Alex Berenson Is a Little Too Eager to Prove That Weed Makes People Crazy

Alex Berenson complains that he has been “mocked as a modern-day believer in ‘Reefer Madness,’ the notorious 1936 movie that portrays young people descending into insanity and violence after smoking marijuana.” Yet the former New York Times reporter decided to call his new book about the mental health hazards of cannabis Tell Your Children, the original title of that camp classic.

Although I have not read Berenson’s book yet, I am sure it surpasses the scientific rigor of a movie that portrays madness and murder as routine consequences of cannabis consumption. But judging from Berenson’s recent New York Times op-ed piece summarizing his findings, the book shares with its namesake a tendency to favor scaremongering over a judicious weighing of the evidence.

Keen to show he is no crackpot, Berenson quotes The Health Effects of Cannabis and Cannabinoids, a 2017 report from the National Academies of Sciences, Engineering, and Medicine (NASEM): “Cannabis use is likely to increase the risk of schizophrenia and other psychoses; the higher the use, the greater the risk.” While Berenson describes that sentence as a “conclusion” of the report, it actually appears in the “highlights” section at the beginning of Chapter 12, and it ovestates what NASEM’s research review found. NASEM’s official conclusion on this point is decidedly more ambiguous: “There is substantial evidence of a statistical association between cannabis use and the development of schizophrenia or other psychoses, with the highest risk among the most frequent users.”

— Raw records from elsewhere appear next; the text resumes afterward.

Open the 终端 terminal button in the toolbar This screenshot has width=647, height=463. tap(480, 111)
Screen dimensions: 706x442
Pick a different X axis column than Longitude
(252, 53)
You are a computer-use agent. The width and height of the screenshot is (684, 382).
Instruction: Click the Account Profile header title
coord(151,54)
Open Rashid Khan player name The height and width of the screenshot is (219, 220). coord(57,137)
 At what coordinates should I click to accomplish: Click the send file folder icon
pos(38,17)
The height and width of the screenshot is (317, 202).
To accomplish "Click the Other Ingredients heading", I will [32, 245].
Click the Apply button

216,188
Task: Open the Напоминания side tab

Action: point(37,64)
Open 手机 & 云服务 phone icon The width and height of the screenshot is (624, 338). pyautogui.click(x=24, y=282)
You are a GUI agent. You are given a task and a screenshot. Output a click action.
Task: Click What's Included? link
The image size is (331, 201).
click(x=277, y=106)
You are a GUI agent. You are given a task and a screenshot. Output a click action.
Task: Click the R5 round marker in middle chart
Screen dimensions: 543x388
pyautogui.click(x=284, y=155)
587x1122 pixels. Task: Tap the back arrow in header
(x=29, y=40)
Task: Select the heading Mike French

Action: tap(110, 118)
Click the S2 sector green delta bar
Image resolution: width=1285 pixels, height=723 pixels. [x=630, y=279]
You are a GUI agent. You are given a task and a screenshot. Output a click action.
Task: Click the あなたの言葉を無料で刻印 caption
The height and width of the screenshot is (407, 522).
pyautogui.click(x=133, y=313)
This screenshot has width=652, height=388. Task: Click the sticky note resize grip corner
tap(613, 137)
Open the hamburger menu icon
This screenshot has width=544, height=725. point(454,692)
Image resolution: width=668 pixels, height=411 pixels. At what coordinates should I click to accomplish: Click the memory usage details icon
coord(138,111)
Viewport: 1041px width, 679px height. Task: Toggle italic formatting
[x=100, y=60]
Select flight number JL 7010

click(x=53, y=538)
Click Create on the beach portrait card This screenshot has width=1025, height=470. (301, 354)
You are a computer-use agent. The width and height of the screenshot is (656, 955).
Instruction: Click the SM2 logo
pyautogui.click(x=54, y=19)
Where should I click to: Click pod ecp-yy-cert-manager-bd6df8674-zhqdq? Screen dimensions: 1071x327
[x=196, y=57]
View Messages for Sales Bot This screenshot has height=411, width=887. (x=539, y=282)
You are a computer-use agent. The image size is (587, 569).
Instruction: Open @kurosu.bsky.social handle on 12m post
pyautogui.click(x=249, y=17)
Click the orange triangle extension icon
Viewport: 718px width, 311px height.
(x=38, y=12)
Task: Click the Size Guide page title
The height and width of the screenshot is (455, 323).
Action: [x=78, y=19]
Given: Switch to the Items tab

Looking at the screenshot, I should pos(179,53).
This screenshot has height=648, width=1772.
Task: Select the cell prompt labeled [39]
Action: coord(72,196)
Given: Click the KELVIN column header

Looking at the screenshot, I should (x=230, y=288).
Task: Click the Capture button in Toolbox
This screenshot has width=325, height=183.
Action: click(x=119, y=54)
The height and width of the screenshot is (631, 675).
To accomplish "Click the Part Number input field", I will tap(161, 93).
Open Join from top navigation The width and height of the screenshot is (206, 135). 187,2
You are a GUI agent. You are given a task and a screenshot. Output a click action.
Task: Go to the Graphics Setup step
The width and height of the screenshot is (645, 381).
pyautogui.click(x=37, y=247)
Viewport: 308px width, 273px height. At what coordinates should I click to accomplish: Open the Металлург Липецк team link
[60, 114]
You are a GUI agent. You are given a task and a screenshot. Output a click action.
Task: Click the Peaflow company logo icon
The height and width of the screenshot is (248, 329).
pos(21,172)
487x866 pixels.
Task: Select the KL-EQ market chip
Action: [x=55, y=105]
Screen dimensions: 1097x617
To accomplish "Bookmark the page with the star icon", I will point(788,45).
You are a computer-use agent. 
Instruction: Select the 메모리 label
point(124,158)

Contrary to the impression left by Berenson, the nature of that relationship remains unclear. “There are a number of proposed explanations for why the comorbidity of substance abuse and mental health disorders exists,” the report notes. One possibility, favored by Berenson, is that “substance use may be a potential risk factor for developing mental health disorders.” Another hypothesis is that “mental illness may be a potential risk factor for developing a substance abuse disorder.” A third explanation is that “an overlap in predisposing risk factors (e.g., genetic vulnerability, environment) may contribute to the development of both substance abuse and a mental health disorder.”

One, two, or all three of these hypotheses might be true to some extent. As NASEM puts it, “the relationship between cannabis use and cannabis use disorder, and psychoses may be multidirectional and complex.” The report also notes that “in certain societies, the incidence of schizophrenia has remained stable over the past 50 years despite the introduction of cannabis into those settings”—a puzzling fact if you believe that marijuana use makes schizophrenia more common.

To reinforce his interpretation of the relationship between cannabis consumption and mental health disorders, Berenson cites data from the National Survey on Drug Use and Health (NSDUH), which he says “show that rates of serious mental illness are rising nationally, with the sharpest increase among people 18 to 25, who are also the most likely to use cannabis.” The most common “mental illnesses” identified by NSDUH are anxiety and depressive disorders. An NSDUH document to which Berenson links, for instance, shows a 27 percent increase in the rate of “major depressive episodes” among 18-to-25-year-olds between 2015 and 2017. But according to the NASEM report, “cannabis use does not appear to increase the likelihood of developing depression, anxiety, and posttraumatic stress disorder.”

Berenson thinks marijuana’s dangers make “decriminalizing possession” a better policy than legalization. “I am not a prohibitionist,” he writes. “I don’t believe we should jail people for possessing marijuana.” But reducing penalties for marijuana use while maintaining a ban on commercial production and distribution is morally incoherent: If it should not be a crime to use marijuana, why should it be a crime to help people use marijuana?

The “decriminalization” favored by Berenson is also contrary to the interests of consumers. Whatever the hazards of marijuana use, prohibition surely does not reduce them or make them easier to deal with. To the contrary, prohibition tends to make drug use more dangerous and unpredictable, while a legal market featuring a wide variety of products that are tested for potency and come in labeled doses, accompanied by open discussion of precautions aimed at minimizing unpleasant effects (such as “start low, go slow” for edibles), tends to reduce risk.

The case for repealing marijuana prohibition does not depend on demonstrating that “the drug is safe,” which Berenson takes to be the message of “legalization advocates.” Rather, the question is how a free society should deal with potentially dangerous activities that people enjoy, taking into account not only the claims of individual liberty but also the ways in which prohibition aggravates the harms it aims to prevent.